▶ **Work item**
Omitting all pictures, print the lines of the listing from the one containing "Instruction: Tap the" through the final line, both ends included, with no other text.

▶ **Information given**
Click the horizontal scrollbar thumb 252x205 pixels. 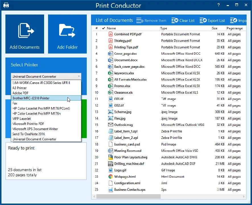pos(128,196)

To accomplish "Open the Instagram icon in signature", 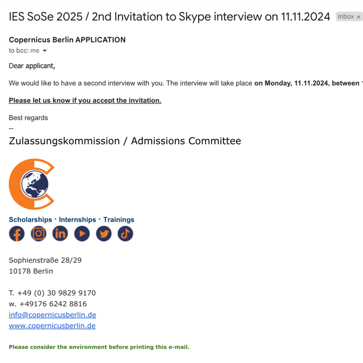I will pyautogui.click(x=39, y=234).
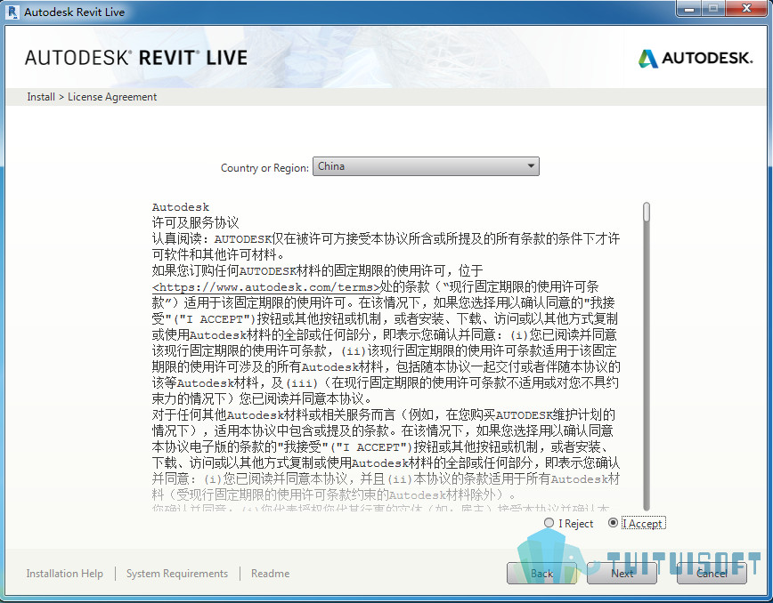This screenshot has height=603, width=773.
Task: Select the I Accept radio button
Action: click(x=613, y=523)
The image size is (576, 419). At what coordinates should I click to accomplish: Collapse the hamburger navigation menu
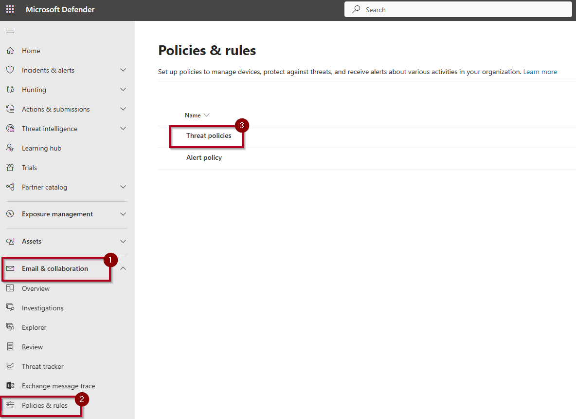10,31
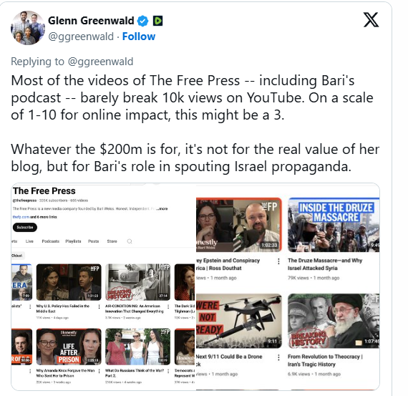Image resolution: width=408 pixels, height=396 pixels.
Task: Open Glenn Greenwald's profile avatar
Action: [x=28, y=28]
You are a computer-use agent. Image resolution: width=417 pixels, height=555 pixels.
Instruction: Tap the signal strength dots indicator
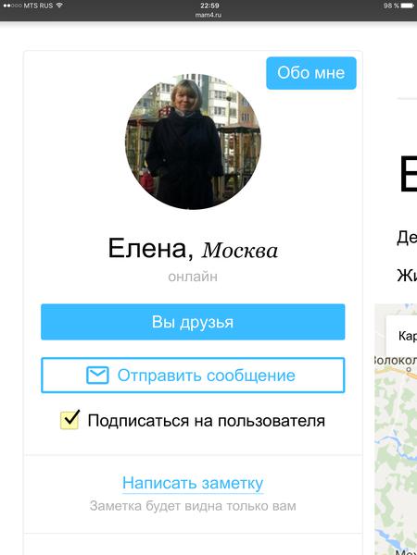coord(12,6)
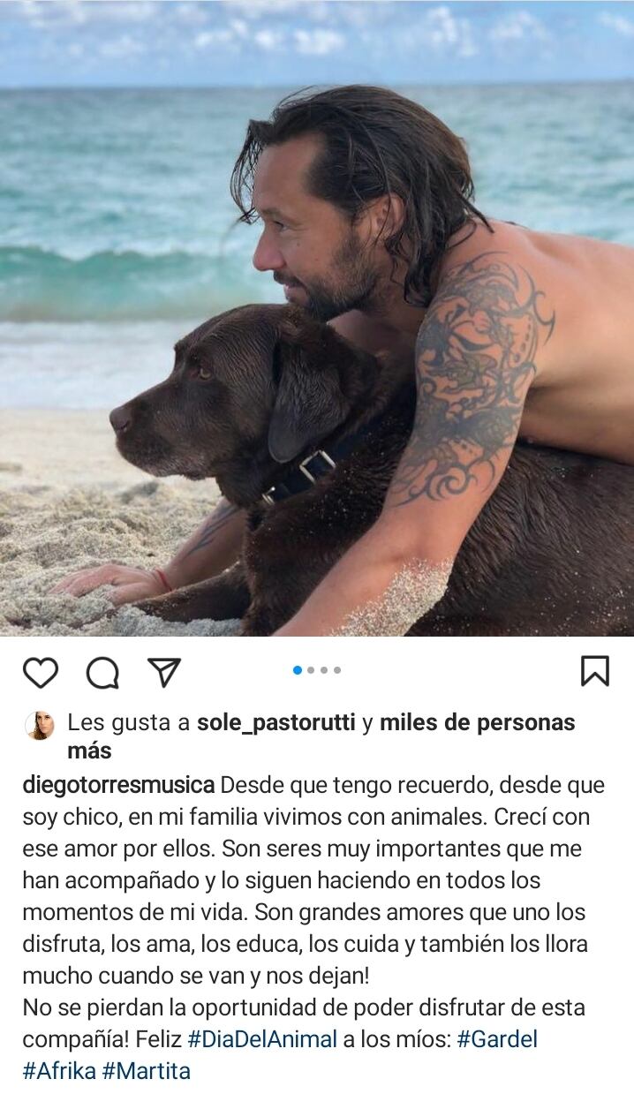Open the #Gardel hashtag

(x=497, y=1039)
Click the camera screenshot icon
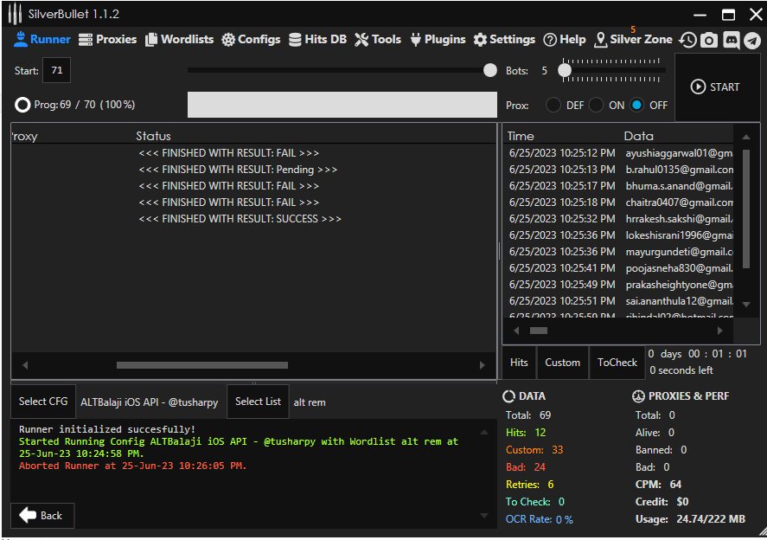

▶ **Exercise response**
Instruction: Tap the signal strength dots indicator
coord(12,6)
Open the #Gardel hashtag

(x=497, y=1039)
Click the camera screenshot icon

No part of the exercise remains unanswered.